周囲のスケルトンが海獣の棘と大盾で悉く薙ぎ払われる。
獲物のいなくなった棘が後輩たるマシュ・キリエライトに狙いを定め。
「――――ああ?」
ギョインッ!!!
かろうじて止めたところで、海獣は人間となった。
「なんだ手前ら・・・残骸じゃあねえのか。」
ガキじゃねえか、と舌打ちをしそうな渋面でその人間は戦意を解く。
「手前ら、なんでこんなところにいやがる。ここはカタギがいるような場所じゃねえぞ。」
「遭難でもしたのか?だったら・・・」
【助かりました、ありがとうございますクー・フーリンさん】
「――――」
彼の虚を突かれた顔は、なかなか希少なのではないだろうか?
名前を呼ばれた時のその顔は、可愛いと思わせるに十分なものであったとは言っておこう。
「カタギではねえ、のか。この姿の俺を初見でハッキリ俺だと見分けるとはな。」
「顔見知りでもそうはいかねえ――――何か、呪い師か?」
右斜め前にロマニ・アーキマンのヴィジョンが浮かび上がり、マシュが□□□の前に出てくる。

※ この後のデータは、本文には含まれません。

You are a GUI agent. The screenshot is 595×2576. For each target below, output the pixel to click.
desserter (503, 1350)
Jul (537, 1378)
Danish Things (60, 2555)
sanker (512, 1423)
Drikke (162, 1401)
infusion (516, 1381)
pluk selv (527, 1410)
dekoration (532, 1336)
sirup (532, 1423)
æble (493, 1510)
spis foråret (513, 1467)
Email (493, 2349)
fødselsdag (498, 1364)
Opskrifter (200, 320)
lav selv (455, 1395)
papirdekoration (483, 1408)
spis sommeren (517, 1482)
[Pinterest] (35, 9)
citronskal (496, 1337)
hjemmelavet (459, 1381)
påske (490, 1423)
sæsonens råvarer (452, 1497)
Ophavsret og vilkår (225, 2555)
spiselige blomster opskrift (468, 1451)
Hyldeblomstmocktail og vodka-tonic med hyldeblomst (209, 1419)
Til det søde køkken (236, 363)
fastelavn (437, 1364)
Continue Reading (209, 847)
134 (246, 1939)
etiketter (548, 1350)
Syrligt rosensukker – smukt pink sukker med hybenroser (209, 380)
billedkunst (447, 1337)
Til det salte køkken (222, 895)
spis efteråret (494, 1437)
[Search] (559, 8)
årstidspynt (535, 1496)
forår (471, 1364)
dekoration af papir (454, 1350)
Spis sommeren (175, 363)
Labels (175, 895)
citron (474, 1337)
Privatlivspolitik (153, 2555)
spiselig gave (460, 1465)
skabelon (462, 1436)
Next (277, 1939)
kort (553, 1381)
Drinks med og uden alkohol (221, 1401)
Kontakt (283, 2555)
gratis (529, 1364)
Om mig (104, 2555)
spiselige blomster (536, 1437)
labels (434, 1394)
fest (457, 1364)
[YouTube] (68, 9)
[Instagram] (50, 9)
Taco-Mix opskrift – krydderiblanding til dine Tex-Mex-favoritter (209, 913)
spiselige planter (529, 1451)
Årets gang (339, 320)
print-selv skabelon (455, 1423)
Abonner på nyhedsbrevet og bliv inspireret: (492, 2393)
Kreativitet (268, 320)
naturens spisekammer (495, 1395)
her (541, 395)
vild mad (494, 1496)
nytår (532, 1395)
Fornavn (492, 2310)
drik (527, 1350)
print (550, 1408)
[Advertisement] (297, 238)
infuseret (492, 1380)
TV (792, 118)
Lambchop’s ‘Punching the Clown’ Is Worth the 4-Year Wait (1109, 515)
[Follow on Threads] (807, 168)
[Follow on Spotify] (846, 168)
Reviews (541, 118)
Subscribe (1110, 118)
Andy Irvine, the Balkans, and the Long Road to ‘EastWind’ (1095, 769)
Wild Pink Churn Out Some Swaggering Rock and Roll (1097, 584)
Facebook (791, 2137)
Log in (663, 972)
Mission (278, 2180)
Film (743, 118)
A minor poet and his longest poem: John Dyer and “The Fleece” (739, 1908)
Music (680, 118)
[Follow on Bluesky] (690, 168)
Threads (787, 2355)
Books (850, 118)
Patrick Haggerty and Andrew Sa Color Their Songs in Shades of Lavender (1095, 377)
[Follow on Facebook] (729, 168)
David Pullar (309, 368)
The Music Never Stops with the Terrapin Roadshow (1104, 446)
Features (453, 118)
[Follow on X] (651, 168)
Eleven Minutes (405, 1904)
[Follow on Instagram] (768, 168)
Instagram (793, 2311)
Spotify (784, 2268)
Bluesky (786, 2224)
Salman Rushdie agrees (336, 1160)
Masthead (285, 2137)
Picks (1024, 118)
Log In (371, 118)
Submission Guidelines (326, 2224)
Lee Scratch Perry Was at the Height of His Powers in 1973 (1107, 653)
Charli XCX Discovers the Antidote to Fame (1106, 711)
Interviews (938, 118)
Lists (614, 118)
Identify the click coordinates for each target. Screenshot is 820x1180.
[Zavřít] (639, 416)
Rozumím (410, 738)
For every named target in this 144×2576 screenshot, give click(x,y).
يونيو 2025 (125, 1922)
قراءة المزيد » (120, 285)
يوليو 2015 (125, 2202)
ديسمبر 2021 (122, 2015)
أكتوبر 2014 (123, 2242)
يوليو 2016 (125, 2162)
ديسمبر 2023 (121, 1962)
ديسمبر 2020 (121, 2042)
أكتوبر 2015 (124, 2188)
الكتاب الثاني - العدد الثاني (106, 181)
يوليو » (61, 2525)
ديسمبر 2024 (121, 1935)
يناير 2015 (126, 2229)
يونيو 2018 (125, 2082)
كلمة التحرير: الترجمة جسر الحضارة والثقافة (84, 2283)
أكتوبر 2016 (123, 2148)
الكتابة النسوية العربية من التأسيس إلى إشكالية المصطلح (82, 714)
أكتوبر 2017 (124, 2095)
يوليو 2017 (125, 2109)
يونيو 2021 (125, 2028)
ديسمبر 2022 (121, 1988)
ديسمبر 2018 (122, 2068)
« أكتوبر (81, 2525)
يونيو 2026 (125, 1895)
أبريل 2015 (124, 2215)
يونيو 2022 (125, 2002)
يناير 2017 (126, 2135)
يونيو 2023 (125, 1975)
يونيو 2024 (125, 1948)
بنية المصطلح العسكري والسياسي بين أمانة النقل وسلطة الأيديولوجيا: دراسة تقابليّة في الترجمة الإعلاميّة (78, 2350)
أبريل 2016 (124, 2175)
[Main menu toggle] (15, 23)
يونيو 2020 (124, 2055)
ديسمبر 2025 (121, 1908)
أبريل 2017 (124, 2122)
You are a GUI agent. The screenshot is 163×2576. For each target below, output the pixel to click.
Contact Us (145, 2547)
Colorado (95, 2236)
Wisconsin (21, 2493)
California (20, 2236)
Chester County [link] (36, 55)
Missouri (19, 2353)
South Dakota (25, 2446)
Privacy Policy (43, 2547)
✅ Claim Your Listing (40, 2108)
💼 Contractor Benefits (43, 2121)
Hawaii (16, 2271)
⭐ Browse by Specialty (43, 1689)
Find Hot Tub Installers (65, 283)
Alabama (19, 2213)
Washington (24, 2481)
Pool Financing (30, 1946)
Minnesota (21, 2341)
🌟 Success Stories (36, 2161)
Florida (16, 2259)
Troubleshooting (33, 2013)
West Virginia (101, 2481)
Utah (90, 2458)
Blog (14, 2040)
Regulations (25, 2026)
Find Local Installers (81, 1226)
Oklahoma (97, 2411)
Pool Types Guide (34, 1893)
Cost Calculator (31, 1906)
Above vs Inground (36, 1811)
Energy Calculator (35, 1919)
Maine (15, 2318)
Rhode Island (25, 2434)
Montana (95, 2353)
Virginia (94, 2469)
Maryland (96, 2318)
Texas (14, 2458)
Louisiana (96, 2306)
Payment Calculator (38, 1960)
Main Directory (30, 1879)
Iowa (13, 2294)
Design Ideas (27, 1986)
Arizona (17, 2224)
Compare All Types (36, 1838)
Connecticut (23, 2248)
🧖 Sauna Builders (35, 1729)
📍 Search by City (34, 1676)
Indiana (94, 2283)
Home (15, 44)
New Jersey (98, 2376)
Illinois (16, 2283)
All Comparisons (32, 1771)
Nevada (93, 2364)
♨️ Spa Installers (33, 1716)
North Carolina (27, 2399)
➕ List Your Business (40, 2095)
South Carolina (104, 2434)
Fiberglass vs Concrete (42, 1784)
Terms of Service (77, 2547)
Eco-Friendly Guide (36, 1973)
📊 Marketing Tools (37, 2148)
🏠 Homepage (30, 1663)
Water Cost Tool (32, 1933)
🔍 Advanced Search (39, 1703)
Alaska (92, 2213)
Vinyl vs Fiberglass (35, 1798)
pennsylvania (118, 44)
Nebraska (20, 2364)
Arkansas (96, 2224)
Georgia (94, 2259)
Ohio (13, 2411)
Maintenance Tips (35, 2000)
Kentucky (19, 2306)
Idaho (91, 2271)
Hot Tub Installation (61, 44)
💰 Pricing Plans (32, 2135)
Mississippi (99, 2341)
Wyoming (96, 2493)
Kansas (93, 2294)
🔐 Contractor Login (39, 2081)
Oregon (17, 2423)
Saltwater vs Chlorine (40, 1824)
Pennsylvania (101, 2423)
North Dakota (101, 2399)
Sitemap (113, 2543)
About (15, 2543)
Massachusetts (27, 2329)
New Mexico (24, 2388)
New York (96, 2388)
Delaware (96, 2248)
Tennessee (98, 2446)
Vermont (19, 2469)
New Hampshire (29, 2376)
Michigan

この場はひとまず収まったようだ。彼らがあいさつと情報交換をすれば何とか状況の整理が――――
『□□□』
そう思っていると眼鏡をかけた美女(美しい女性の姿をした人型と言う意味。空を飛ばないものを指す)からメッセージが入る。
『そこのスケルトンの一部を拾っておいてくれないか?』
『どうにもおかしい。あの異常な強さ、何かからくりがあるに違いない。可能な限り解析を進めておきたいんだ。』
【わかった、頼りにしているよ】
目の前の情報交換を尻目にスケルトンの欠片をいくつかポケットの中に。